寒さ厳しい2月になりましたが、暦のうえではもうすぐ春ですね。

2023年は、2月3日(金)が節分。
各所で豆まきの声が聞こえてくる、楽しい季節行事の日です。

■海外から見た節分

(筆者撮影)

日本人にとっておなじみの行事でも、外国人からすると不可思議に映る「節分」。
豆をまくときの、「おにはそと ふくはうち」というかけ声が、なんとも面白く聞こえるのだそうです。
ギリシャ生まれの作家で、日本に帰化した小泉八雲は、「主に悪魔払いの儀式として有名」と、自身の著書の中で紹介しています。
悪魔払いとは穏やかでない……と思いきや、紹介文はユーモラスなものです。

悪魔が白豆を嫌う由来をも、私は発見することができない。が、この嫌悪の点については、白状すれば私も悪魔と同感だ。

引用:小泉八雲『知られぬ日本の面影』二つの珍しい祝日より(小泉八雲全集第3巻 昭和6年12月10日発行)

たしかに、鬼が豆を嫌う理由は、日本人である私にもよく分かりません。
海外からすると、そんなところも面白く、日本らしい平和な行事だと思われていたようです。

■本当は年に4回ある

(出典)photoAC

節分は、年に一度ではないのをご存じですか?
季節の移り変わる日を「節分」と呼ぶことから、正しくは春夏秋冬の計四回。
つまり、「立春」「立夏」「立秋」「立冬」の前日すべてが、節分に当たります。
ではなぜ、春の節分だけが有名なのでしょうか。

「立春」は、旧暦では正月節にあたり、一年の始まりとされていました。
この「年かえ」の節目が重んじられたことから、立春の節分だけが特別扱いされ、「節分といえば立春の前日」という認識が定着したそうです。

(筆者撮影)

「春が立つ」とは、なんとも美しい日本語ですよね。
ところが昔は、「季節の変わり目には邪気が生じる」ともいわれていました。
兼好法師の書いた『徒然草』にも、大晦日の夜に「追儺(ついな)」が行われる様子が記されています。
「追儺」というのは、鬼やらい(邪気払い)のこと。

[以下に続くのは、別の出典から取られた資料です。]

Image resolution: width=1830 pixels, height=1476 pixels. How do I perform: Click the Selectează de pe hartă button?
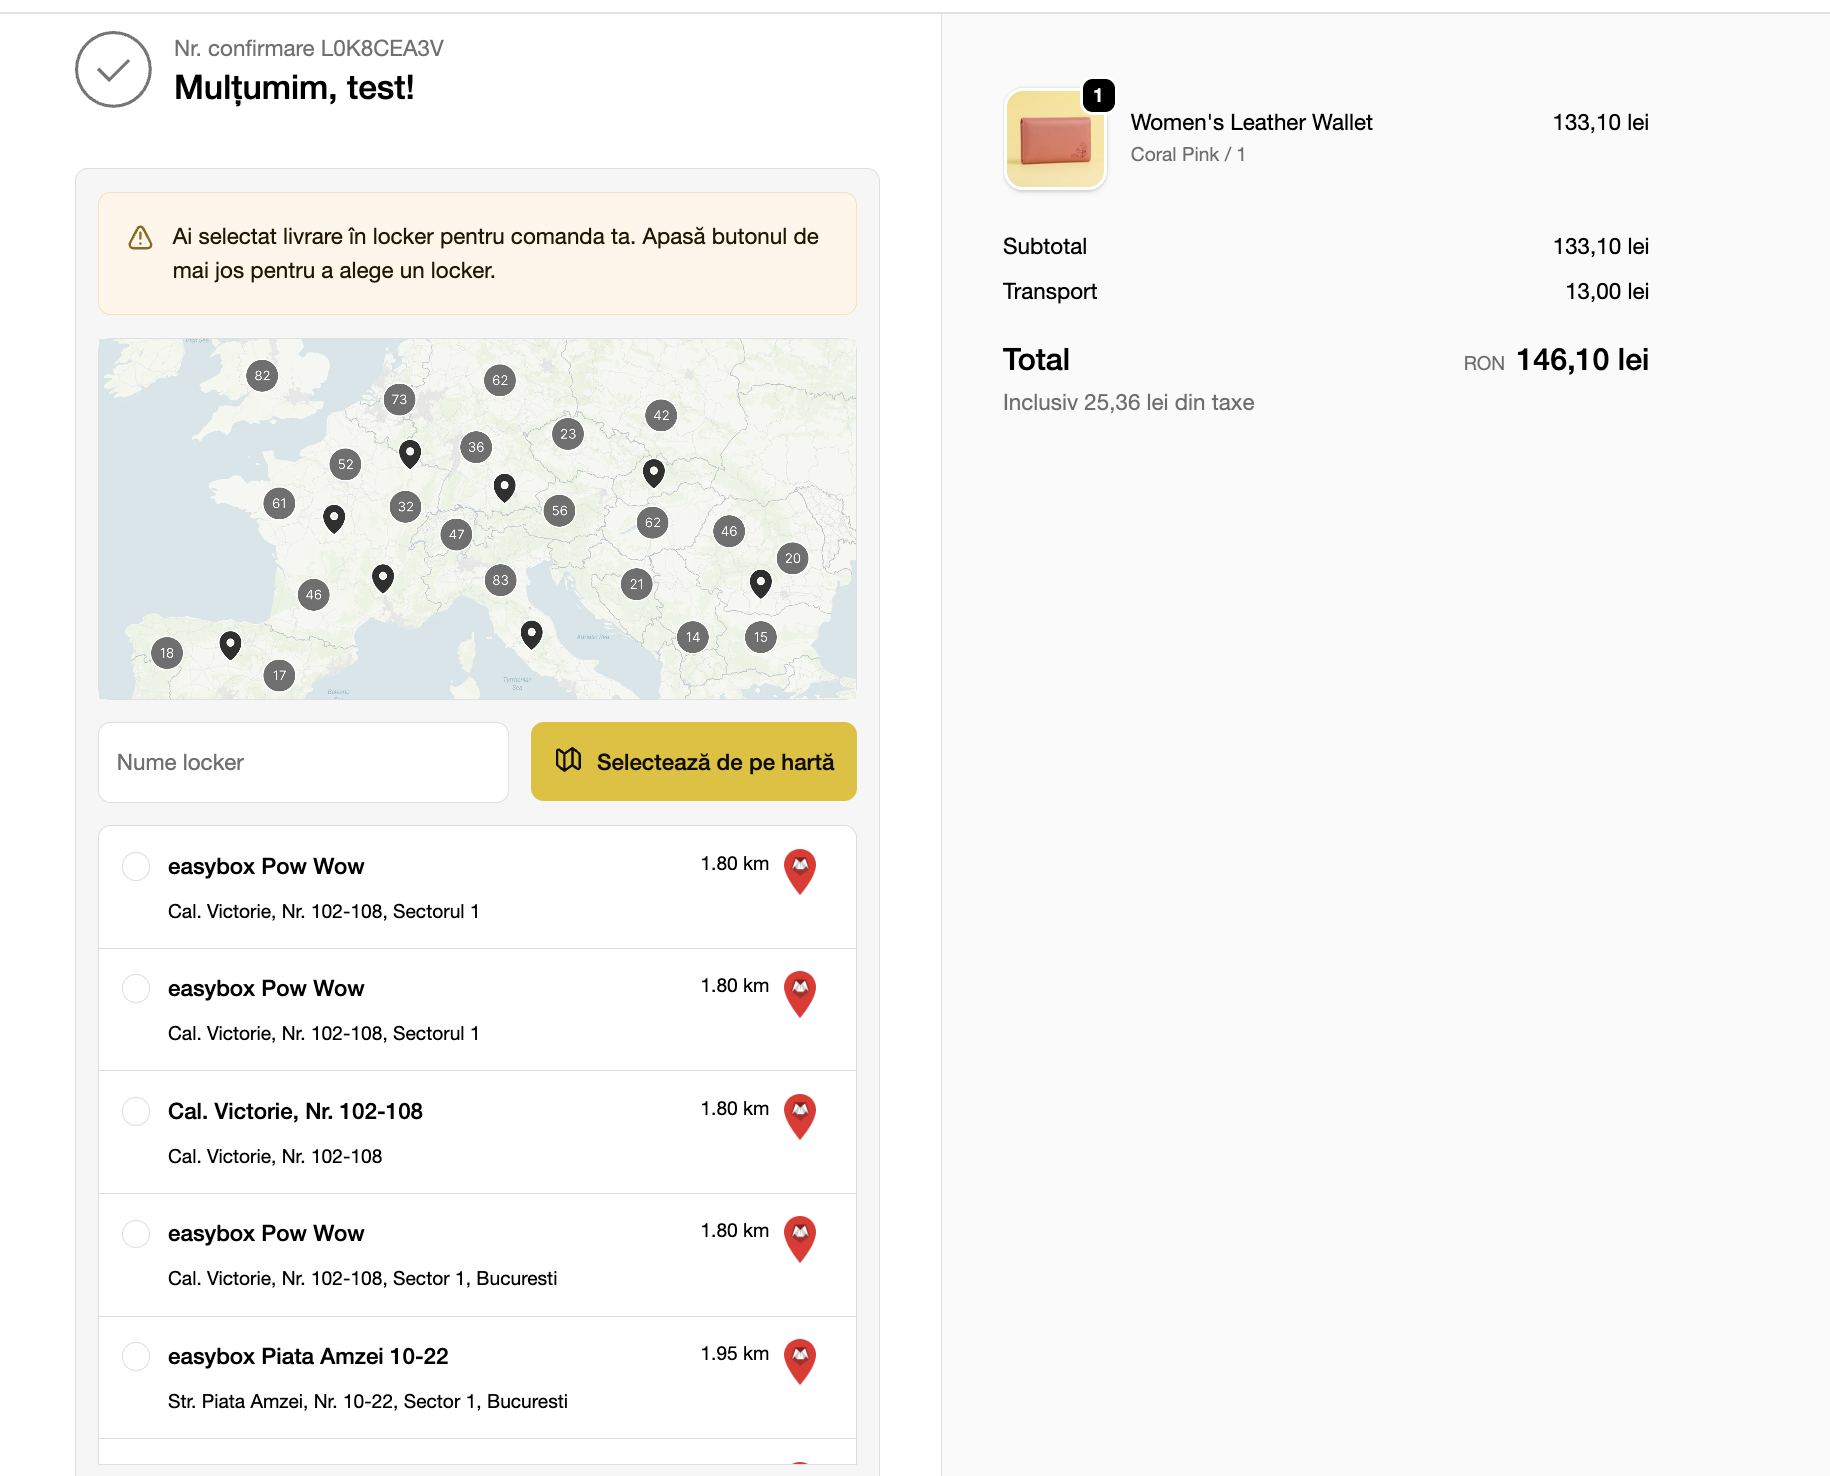click(694, 762)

当時の朝廷で行われた年中行事で、鬼に見立てた人を殿上人が追い回し、逃走させる、というものでした。

大晦日の夜には、大の大人がみんなで真面目に鬼ごっこをしていたということでしょうか。
人が追いかけるのですから、鬼ごっことは逆のようですが。

(出典)百鬼夜行絵巻[江戸中期](国立国会図書館デジタルコレクション)

この「追儺」は、中国の「大儺(たいな)」という儀式が源流になっていて、文武天皇(706年)の頃からあったといわれています。
今から約1300年前ですから、そんなに古くから現代まで続いている文化なのですね。

少し前には、鬼退治のマンガが流行りました。あれは大正時代のお話でしたか。
昔の人々にとって、鬼は邪気であり、災いそのもの。その存在は、現代以上に身近だったに違いありません。
鬼やらいである追儺の儀式は、新しい年を迎えるのに大切な行事だったのでしょう。

一方、この頃の「豆まき」といえば、災害除けと延命・長寿を目的として行われていました。
「追儺(鬼やらい)」と「豆まき」は、本来別々のものだった、ということです。
これがいつ頃一緒になったのかは分かっていませんが、公家や武家から民間の行事として広まり、江戸時代にはすでにその風習が定着していたといわれています。

■なぜ炒り大豆?

(筆者撮影)

大豆が豆まきの主流になった背景には、多くの説があります。
「五穀の中でもっとも手頃だった」から、
「鬼毒を殺し、痛みを止めると中国の医書に書かれていた」から、
「霊力を持つ豆をまくことで、病や災いを祓い、力をもらえる」から、などなど。
「魔滅(まめ)=魔を滅する、という意味が込められている」から、という説もあります。
日本人らしい語呂合わせというか、さもありなんと思いませんか。
地域ごとに特色のある節分の風習ですが、炒った大豆を用いるところはほとんど共通しているようです。

ところで、節分のルールはご存じでしょうか。
「とにかく豆をまけばいいんでしょ」と思っている方、実はやってはいけないルールが存在します。
それは「生の豆をまく」こと。

「豆を炒る」のは「魔(鬼)の目を射る」意味だといわれています。
さらに、生の豆は土に落ちると芽(鬼の目)が出てしまうので、縁起が悪いのです。
豆をまくときには、炒った豆を使いましょう。

また、鬼は夜(丑寅の刻)にやってくるといわれています。
豆まきは、日が完全に沈んだ夜に行うのが理想だそうですよ。

■狂言の演目にも節分(豆まき)が登場

民族学者の小松和彦さんによると、人という概念の対局に位置するのが「鬼」なのだそうです。
「心を鬼にする」なんて言いますが、鬼は人と違って、見た目も中身も恐ろしいですよね。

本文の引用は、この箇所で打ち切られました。